Our findings present some concern as to the number of individuals who might be vulnerable to the risks associated with clozapine prescription within our sample, which may be reflective of other large mental health trusts. The prevalence of seizures during clozapine treatment has been estimated at as high as 8% (Welch et al, 1994) and seizures have been shown to be a leading cause of death in those receiving clozapine (Atkinson et al, 2007). Even when not resulting in death, seizures occurring during clozapine treatment may result in its withdrawal with a notoriously poor outcome - increased bed stay, polypharmacy and a decline in global functioning have all been observed in the first year after cessation of clozapine prescription (Atkinson et al, 2007).

Despite the known risks, our results show that many clinicians involved in the care of those prescribed clozapine do not take steps to prevent seizure or to adequately measure or monitor its risk. More disturbing still was the observation that the most common reason for prescribing valproate in the ‘at risk’ sample was mood stabilisation and not seizure prophylaxis.

When considering the adverse effect profile of clozapine, much emphasis is placed on the drug’s ability to cause blood dyscrasias and little on the risk of seizure. This may be attributed to the controls over regular blood monitoring which makes clinicians very aware of this possible adverse effect and often makes it their utmost concern when prescribing clozapine. It may also be that they are simply not aware of the risk of seizure or underestimate its magnitude. Alternatively, the risk may be well known but when considered against the likelihood of additional and enhanced adverse effects caused by a co-prescription of valproate, clinicians and patients may choose to avoid prophylactic medication in the light of a comparably smaller risk of seizures.

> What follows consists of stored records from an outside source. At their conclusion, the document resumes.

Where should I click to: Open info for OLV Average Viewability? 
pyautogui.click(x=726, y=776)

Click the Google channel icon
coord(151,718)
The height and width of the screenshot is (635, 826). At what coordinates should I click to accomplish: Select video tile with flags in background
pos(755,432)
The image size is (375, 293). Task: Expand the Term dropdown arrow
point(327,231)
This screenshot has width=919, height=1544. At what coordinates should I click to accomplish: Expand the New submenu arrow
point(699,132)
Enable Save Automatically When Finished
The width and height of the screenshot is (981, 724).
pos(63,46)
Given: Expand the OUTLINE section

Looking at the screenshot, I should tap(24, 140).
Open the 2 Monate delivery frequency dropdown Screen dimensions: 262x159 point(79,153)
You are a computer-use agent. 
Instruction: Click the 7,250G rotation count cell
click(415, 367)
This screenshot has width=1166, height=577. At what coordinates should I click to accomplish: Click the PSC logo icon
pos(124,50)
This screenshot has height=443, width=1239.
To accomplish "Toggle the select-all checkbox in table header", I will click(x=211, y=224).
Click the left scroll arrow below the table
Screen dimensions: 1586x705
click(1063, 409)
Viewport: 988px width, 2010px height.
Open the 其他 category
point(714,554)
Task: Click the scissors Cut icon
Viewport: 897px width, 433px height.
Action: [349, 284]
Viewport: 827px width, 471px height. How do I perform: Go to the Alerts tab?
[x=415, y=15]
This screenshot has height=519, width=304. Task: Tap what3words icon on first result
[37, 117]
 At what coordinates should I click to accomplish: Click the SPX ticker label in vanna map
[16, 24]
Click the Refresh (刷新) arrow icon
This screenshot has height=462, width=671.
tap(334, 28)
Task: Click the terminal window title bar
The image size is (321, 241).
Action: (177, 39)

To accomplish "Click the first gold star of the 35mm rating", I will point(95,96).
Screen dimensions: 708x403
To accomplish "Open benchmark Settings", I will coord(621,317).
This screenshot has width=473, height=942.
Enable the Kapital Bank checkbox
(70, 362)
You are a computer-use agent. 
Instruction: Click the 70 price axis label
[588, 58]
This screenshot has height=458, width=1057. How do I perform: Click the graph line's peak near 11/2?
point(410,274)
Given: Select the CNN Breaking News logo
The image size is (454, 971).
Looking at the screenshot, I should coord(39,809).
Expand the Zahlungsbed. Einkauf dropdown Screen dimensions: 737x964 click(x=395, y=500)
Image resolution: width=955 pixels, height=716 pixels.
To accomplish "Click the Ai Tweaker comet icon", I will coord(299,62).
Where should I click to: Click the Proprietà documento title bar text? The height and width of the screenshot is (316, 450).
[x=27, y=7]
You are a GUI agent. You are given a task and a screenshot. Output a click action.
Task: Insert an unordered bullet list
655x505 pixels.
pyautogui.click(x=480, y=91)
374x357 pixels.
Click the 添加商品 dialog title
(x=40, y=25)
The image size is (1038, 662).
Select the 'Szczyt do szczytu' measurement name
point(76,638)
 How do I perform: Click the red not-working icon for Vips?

It is also possible that clinicians, while aware of the risk, have little clear guidance on how best to manage it and therefore do not make appropriate treatment plans. Such guidance can be found in the Maudsley Prescribing Guidelines (Taylor et al, 2007) and, as the most widely used prescribing reference within the Trust and nationally, it raises the possibility that clinicians may be aware of the guidance in the literature but decide not to prescribe prophylactic valproate, perhaps based on the lack of good evidence that valproate actually prevents clozapine-induced seizures.

This study analysed all in-patients prescribed clozapine in a large urban mental health trust thus providing a complete sample of patients in a naturalistic setting. Despite the study’s strengths, the sample size is small and the results reflect a point prevalence study of prescribing rather than a prospective study of outcome. The results are also representative of just one trust, and may not actually reflect practice elsewhere where local guidelines and experience may have a greater impact on prescribing. To our knowledge, there are currently no published data with which we can compare our results. Larger studies over different trusts would be useful in establishing current practice and to aid the development of much needed guidance in this critical area of clozapine management, in order to prevent harm and ultimately death in those prescribed clozapine.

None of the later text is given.